[Start of section]

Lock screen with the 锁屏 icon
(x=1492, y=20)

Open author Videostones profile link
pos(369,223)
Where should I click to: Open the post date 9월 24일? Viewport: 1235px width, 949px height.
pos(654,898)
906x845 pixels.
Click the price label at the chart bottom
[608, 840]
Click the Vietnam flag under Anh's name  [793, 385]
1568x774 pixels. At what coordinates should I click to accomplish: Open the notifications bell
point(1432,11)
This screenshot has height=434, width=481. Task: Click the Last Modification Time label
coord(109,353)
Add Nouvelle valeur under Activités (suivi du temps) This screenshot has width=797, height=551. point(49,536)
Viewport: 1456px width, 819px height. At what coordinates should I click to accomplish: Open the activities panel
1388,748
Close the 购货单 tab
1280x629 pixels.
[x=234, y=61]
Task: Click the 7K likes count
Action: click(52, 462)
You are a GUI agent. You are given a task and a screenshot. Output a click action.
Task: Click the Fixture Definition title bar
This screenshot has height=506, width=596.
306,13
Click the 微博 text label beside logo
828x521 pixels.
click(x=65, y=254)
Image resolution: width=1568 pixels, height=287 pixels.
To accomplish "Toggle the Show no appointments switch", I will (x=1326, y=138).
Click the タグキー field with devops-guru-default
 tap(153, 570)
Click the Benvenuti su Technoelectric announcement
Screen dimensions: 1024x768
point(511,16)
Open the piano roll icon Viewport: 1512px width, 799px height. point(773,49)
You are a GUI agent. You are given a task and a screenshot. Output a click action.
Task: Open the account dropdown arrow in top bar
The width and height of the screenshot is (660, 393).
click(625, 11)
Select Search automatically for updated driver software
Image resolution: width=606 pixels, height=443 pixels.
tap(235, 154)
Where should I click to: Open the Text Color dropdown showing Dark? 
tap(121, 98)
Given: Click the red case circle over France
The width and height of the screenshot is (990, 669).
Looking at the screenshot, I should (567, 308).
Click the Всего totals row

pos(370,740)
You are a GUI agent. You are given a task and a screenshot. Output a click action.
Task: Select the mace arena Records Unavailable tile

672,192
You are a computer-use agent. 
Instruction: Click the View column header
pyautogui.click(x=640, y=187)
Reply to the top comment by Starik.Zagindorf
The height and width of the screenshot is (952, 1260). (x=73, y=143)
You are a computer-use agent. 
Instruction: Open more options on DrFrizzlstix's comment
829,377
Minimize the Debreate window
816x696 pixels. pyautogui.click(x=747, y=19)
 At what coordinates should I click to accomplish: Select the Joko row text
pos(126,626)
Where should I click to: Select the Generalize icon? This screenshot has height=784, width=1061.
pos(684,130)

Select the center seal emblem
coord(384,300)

[End of section]

Starting with the first line of the entries and ending with the line that has "Click the Vietnam", copy each line exactly and add nothing.

Lock screen with the 锁屏 icon
(x=1492, y=20)

Open author Videostones profile link
pos(369,223)
Where should I click to: Open the post date 9월 24일? Viewport: 1235px width, 949px height.
pos(654,898)
906x845 pixels.
Click the price label at the chart bottom
[608, 840]
Click the Vietnam flag under Anh's name  [793, 385]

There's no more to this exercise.